PAGE EXTRACT
=-=-=-=-=

Advanced Expansions
A reflection on the origin of Filo 35 years ago takes me back to the highly politicized artistic climate of the ‘70s in which Conceptual Art offered the fertile ground for the so-called dematerialization of the art object.
At the time I was an art and painting student at the University of Massachusetts, Amherst, and my first contact with the New York art scene made me soon realize how hard and unfruitful the road of painting would have been in a situation populated by semi-empty galleries characterized by a kind of art that would later be ironically defined as “push pin art”.
But painting did not want to abandon me altogether.
I was intimately, emotionally and culturally involved with it, and my Florentine origins did not allow me to definitively leave it behind. Using acrylic paint I understood that colour had lost the mystic aura of its interpenetration with the surface and had become lay, secular, dilutable with water and, once dried, it revealed its plastic and malleable essence. Thus acrylic colour turned into matter and therefore object, and it broke apart from its mother canvas-surface, encompassing its constitutive and archetypal element: the Filo (thread).

=-=-=-=-=

TASK GOAL
Extend the piece on the origin of Filo, starting right after its last sentence.

SOURCE MATERIAL

=-=-=-=-=

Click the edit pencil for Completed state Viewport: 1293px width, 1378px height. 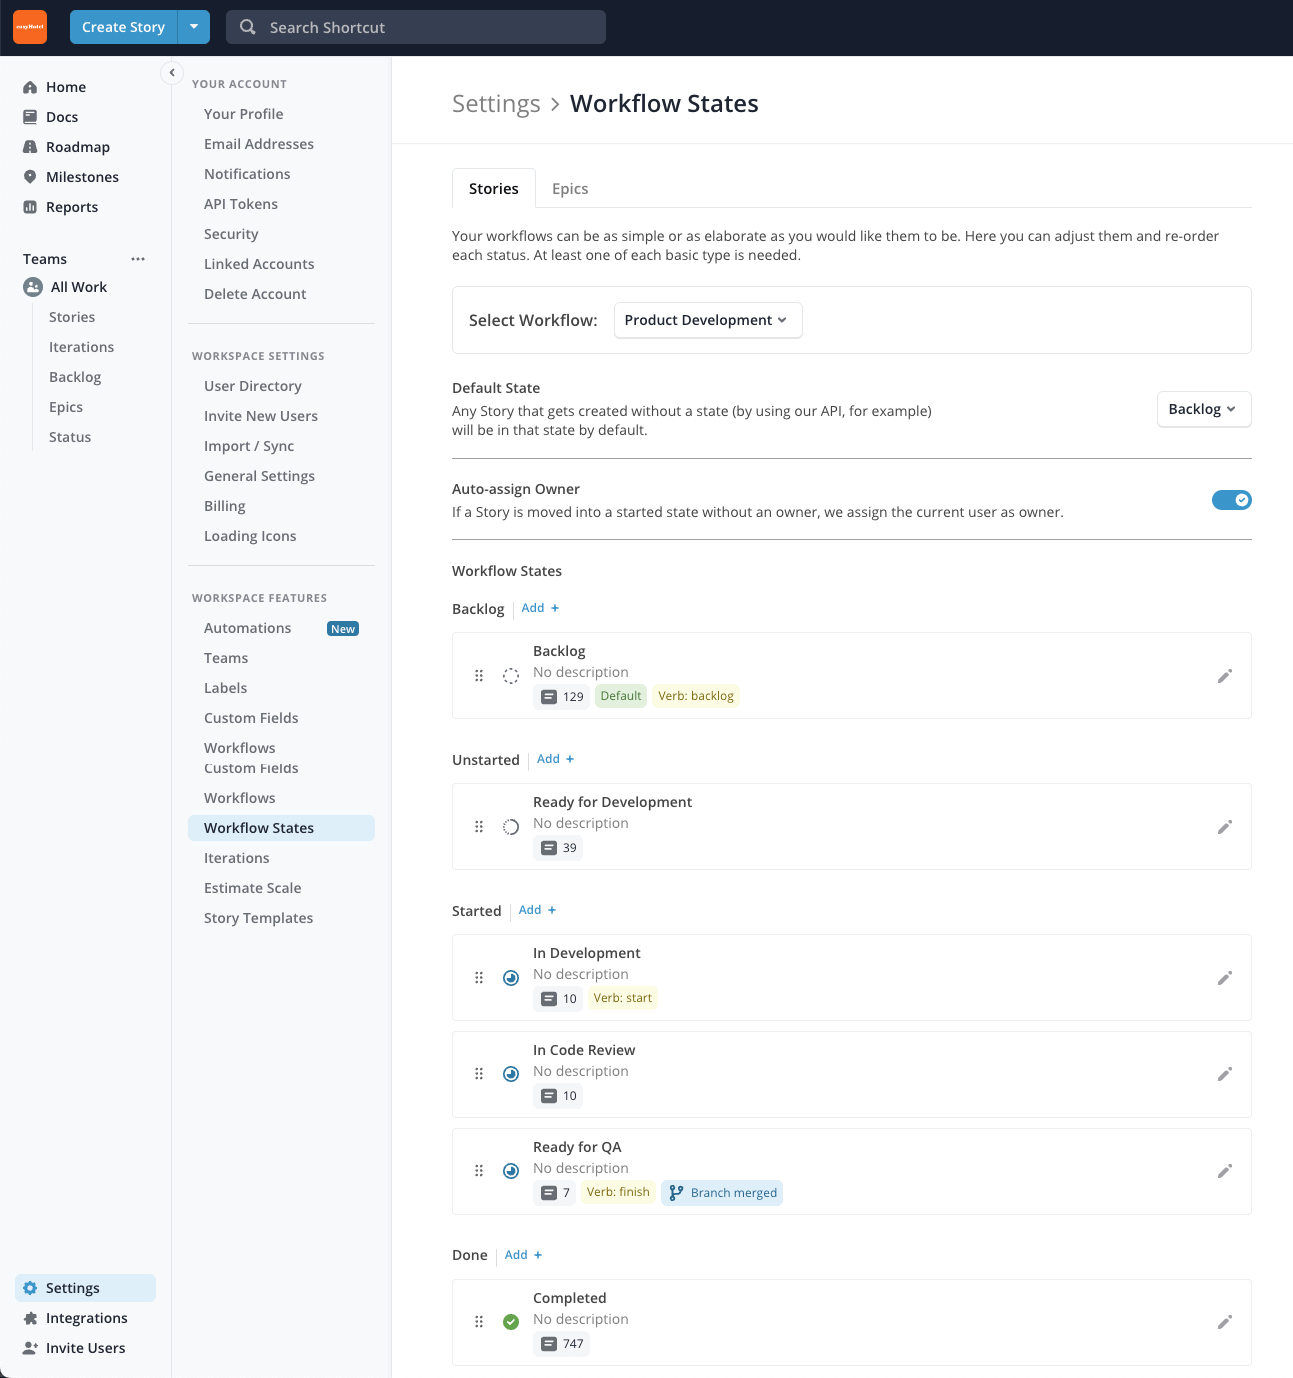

=-=-=-=-=

WRITTEN RESPONSE
Its peculiar identity made of primary colours tied it to 20th century Modern Art history (and to childish play), and its minimalist and three-dimensional essence allowed it, in the years bridging the 70s and 80s, to embark on a voyage into the vast Post-Modern territories, undertaking its own story and mingling with the various realities proposed from time to time by its companion and alter ego.
Filo is never painted but always made, created in the infinite sequencing of unique morphological moments and forms that give origin to a qualitative and quantitative growth aimed towards infinity.
The Filo form rises from the deconstruction of the canvas and the extrusion of colour-matter from the orifice of the paint tube. From this indissoluble pair a new episode of the eternal subject-object dialogue springs out, a sort of lay epiphany that unravels in space and time. Filo becomes the medium through which colour transforms itself into an object of the world and allows the maker to know and experience the world itself and his personal relationship with reality in the eternal play of life.
All this through the pleasure of a continous discovery of the form and of the possibility for creating a “loving bridge” with the others.
Since 1981 the Artist in Presence Projects have been conceived with the intention of establishing a sort of bridging process with the viewer.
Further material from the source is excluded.